Kesabaran itu mesti dilipat gandakan jika kebetulan kita bertemu dengan orang-orang aneh di bis. Kadang kita harus mengelus-elus dada karena diomelin oleh ibu-ibu yang sudah 'tua' dan tidak menarik lagi karena tanpa sengaja kita menyenggol dia. walaupun kita sudah merunduk-rundukkan kepala sambil berkata 'ma'alisy..ma'alisy ya madam' (maaf...bu) namun tidak begitu gampang menenangkan hati ibu tua itu.

Mungkin saja dia trauma, karena menurut data yang dahulu kala pernah saya baca di beberapa media bahwa pelecehan sexual di mesir ini sangatlah tinggi.
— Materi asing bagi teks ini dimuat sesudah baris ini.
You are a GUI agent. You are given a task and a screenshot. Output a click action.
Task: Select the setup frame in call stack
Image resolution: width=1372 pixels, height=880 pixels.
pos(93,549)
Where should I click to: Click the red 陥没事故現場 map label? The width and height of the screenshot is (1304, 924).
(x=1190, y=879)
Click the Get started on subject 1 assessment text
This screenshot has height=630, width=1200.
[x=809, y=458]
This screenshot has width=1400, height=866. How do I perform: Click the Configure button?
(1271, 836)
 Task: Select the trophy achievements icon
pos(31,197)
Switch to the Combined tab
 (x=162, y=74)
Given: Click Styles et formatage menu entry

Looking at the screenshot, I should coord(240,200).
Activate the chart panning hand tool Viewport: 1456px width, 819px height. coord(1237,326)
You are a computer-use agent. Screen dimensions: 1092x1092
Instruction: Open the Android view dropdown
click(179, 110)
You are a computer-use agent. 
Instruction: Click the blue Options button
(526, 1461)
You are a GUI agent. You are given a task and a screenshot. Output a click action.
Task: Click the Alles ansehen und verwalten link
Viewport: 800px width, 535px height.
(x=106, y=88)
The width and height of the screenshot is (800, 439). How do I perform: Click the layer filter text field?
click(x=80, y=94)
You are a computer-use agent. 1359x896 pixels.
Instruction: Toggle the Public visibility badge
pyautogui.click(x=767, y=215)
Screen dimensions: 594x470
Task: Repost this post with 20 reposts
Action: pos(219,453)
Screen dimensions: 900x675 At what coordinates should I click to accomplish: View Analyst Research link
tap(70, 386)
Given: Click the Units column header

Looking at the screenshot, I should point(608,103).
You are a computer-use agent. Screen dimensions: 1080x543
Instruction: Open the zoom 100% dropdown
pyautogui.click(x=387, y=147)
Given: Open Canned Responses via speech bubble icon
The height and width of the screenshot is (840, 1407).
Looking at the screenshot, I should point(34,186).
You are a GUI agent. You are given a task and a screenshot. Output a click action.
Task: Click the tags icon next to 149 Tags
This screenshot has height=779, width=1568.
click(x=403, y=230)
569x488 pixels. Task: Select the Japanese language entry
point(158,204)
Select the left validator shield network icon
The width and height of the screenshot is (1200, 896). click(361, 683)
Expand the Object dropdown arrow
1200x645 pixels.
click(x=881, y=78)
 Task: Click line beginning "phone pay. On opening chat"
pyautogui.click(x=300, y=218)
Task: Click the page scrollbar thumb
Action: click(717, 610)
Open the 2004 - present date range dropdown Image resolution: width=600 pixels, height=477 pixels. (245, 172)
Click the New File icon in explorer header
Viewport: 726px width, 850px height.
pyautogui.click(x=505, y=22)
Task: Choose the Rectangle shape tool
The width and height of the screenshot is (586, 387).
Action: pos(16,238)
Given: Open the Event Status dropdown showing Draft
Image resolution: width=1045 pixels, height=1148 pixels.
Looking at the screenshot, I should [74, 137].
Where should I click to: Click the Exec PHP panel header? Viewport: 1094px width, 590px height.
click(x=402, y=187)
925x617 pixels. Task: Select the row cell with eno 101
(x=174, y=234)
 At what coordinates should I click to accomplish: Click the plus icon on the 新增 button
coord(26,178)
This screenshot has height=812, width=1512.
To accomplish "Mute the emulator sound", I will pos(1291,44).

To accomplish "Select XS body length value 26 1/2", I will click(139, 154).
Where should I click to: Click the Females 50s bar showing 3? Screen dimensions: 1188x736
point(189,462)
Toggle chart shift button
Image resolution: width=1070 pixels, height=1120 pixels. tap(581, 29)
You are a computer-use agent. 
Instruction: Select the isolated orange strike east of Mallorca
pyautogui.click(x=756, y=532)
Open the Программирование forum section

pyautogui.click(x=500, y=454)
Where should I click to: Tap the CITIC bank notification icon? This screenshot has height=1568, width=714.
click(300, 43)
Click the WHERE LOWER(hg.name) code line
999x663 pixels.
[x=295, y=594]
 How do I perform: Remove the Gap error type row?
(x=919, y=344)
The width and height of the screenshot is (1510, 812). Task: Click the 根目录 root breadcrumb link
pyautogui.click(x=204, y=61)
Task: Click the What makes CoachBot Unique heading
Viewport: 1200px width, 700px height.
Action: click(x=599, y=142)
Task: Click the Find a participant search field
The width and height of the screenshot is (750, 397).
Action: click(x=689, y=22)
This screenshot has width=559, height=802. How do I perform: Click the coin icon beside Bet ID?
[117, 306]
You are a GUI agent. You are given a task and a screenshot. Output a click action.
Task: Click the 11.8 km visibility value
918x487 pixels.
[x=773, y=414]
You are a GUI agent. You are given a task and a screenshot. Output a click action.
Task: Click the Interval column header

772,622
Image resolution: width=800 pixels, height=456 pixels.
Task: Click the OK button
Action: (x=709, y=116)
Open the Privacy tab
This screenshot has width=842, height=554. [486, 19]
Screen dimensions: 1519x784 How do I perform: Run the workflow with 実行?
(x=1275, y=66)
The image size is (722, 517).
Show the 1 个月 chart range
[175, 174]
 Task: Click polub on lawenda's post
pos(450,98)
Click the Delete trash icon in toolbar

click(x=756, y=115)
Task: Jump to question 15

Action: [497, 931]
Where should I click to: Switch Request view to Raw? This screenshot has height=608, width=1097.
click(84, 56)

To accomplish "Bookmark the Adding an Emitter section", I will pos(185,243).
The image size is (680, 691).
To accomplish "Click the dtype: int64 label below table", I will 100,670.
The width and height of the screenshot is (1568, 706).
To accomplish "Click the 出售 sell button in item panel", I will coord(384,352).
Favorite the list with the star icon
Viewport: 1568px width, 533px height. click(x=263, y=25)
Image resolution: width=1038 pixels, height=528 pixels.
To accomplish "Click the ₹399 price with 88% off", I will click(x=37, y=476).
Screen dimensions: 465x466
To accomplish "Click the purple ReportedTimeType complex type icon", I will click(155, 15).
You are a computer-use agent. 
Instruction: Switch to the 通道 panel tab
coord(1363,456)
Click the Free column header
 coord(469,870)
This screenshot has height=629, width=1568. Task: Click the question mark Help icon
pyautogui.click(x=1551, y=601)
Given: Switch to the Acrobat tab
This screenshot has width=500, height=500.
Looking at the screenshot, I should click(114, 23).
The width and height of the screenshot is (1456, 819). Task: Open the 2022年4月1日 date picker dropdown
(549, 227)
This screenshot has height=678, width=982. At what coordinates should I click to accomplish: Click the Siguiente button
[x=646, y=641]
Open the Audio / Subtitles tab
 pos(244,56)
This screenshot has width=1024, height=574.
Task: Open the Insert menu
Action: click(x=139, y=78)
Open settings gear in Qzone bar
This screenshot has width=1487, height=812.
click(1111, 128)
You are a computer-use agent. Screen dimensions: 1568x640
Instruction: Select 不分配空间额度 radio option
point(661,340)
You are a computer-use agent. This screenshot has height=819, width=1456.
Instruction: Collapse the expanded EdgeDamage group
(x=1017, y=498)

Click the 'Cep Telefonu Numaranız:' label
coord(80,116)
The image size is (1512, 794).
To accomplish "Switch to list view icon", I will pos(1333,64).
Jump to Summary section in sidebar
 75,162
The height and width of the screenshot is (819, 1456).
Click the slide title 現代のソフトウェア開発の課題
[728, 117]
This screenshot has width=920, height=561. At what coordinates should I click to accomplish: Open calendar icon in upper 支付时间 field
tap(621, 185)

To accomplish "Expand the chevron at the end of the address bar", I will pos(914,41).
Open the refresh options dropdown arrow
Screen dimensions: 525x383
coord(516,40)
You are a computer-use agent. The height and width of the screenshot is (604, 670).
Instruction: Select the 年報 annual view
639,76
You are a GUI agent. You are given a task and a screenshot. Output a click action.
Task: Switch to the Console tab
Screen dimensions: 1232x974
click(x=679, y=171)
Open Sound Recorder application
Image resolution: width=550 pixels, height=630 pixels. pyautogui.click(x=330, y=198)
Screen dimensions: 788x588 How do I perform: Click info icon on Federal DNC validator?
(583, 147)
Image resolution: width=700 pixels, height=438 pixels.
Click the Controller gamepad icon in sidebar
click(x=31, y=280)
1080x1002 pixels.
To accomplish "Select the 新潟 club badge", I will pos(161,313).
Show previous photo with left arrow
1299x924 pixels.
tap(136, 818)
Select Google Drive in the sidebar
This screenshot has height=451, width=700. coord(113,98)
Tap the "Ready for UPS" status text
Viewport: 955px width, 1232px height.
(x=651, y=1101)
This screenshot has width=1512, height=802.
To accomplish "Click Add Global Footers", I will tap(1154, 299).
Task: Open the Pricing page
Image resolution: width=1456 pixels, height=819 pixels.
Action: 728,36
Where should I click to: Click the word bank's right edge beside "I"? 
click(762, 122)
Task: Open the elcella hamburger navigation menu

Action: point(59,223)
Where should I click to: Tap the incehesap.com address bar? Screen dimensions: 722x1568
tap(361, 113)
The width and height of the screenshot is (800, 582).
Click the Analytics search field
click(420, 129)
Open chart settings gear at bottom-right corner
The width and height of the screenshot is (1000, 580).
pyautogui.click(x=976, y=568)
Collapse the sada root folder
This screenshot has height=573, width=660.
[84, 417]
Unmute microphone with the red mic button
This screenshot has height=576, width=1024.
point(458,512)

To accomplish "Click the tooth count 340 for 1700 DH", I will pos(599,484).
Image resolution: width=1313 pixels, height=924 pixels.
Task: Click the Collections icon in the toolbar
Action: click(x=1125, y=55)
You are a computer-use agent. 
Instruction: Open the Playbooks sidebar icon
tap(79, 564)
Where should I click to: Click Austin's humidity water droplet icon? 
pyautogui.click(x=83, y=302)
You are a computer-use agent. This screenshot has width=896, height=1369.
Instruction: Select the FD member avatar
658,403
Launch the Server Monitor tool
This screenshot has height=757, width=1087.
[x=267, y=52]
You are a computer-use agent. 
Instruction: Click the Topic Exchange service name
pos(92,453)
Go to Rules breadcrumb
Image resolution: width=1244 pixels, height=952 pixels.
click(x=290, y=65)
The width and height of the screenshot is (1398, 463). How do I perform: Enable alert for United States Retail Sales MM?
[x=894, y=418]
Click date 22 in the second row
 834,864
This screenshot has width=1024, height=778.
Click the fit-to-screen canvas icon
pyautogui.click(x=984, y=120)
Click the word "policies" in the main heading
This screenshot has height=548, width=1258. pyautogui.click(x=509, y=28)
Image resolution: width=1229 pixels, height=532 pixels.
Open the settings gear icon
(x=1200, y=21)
Dari anak-anak di bawah umur sampai ibu-ibu yang sudah lumayan tua. Baik itu pribumi sampai pelajar-pelajar asingpun. Apalagi dengan kondisi bis yang begitu penuh, kesempatan untuk berbuat yang tidak-tidak menjadi begitu besar. Dari copet, sampai pelecehan sexual.

Perjalanan yang rencananya berjalan dengan enjoy dan rileks akhirnya berubah menjadi gelanggang panas yang membara. Kadang dengan teriakan-teriakan amarah bapak-bapak yang bertengkar sesama bapak-bapak, atau ibu-ibu lawan bapak-bapak. Atau terpaksa melihat pelajar-pelajar asing yang dilecehkan dengan segala macam cara, mulai digesek-gesek dari belakang atau digesek dari samping ketika sang pelajar duduk.

Mungkin pelajar-pelajar asing putra ingin menolong, tapi sayangnya kadang permintaan tolong itu tidak pernah keluar dari mulut sang korban. Mungkin saja karena si pelajar putri ini menikmati, atau dia takut atau malu. Entahlah, namun yang jelas hal yang sangat disayangkan adalah kebanyakan korban-korban pelecehan secara sexual itu diam (terutama pelajar-pelajar
asia). Sangat berbeda dengan ibu-ibu atau gadis-gadis pribumi yang sangat reaktif bahkan sampai keterlaluan.

Belum lagi mendengar sumpah serapah sopir bis karena mobil di depannya secara mendadak mengerem tanpa memberi tanda terlebih dahulu. Juga dengan bunyi-bunyi klakson yang memekakkan telinga yang katanya jarang kita temukan kejadian seperti ini di negara-negara maju. Atau bahkan mobil sedan berusia lebih dari 40 tahun tiba-tiba mengeluarkan asap dan macet pas ditikungan.

Tidak bisa kita bayangkan, bagaimana psikologi orang-orang yang setiap harinya hidup dalam kesemrawutan seperti itu. Dari orang yang paling miskin sampai orang yang paling kaya, manusia pribumi negeri ini tidaklah jauh berbeda. Jika kaum miskin dan low class-nya suka menipu, mencopet, bercanda kelewatan, kaum kaya, terpelajar dan high class-nya sibuk dengan foya-foya, free sex bahkan kehidupan seperti binatang.

Hanya satu yang kembali membuat hati tenang, yaitu ketika kaki sudah menginjak kampus Al-Azhar atau Masjid Al-Azhar lalu mendengarkan pelajaran2 dari masyayikh (bentuk plural dari
syekh). Semua kepenatan dan kekesalan di hati seakan2 hilang tak berbekas. Kemarahan yang sejak tadi tersimpan di dada seperti api yang bertemu air.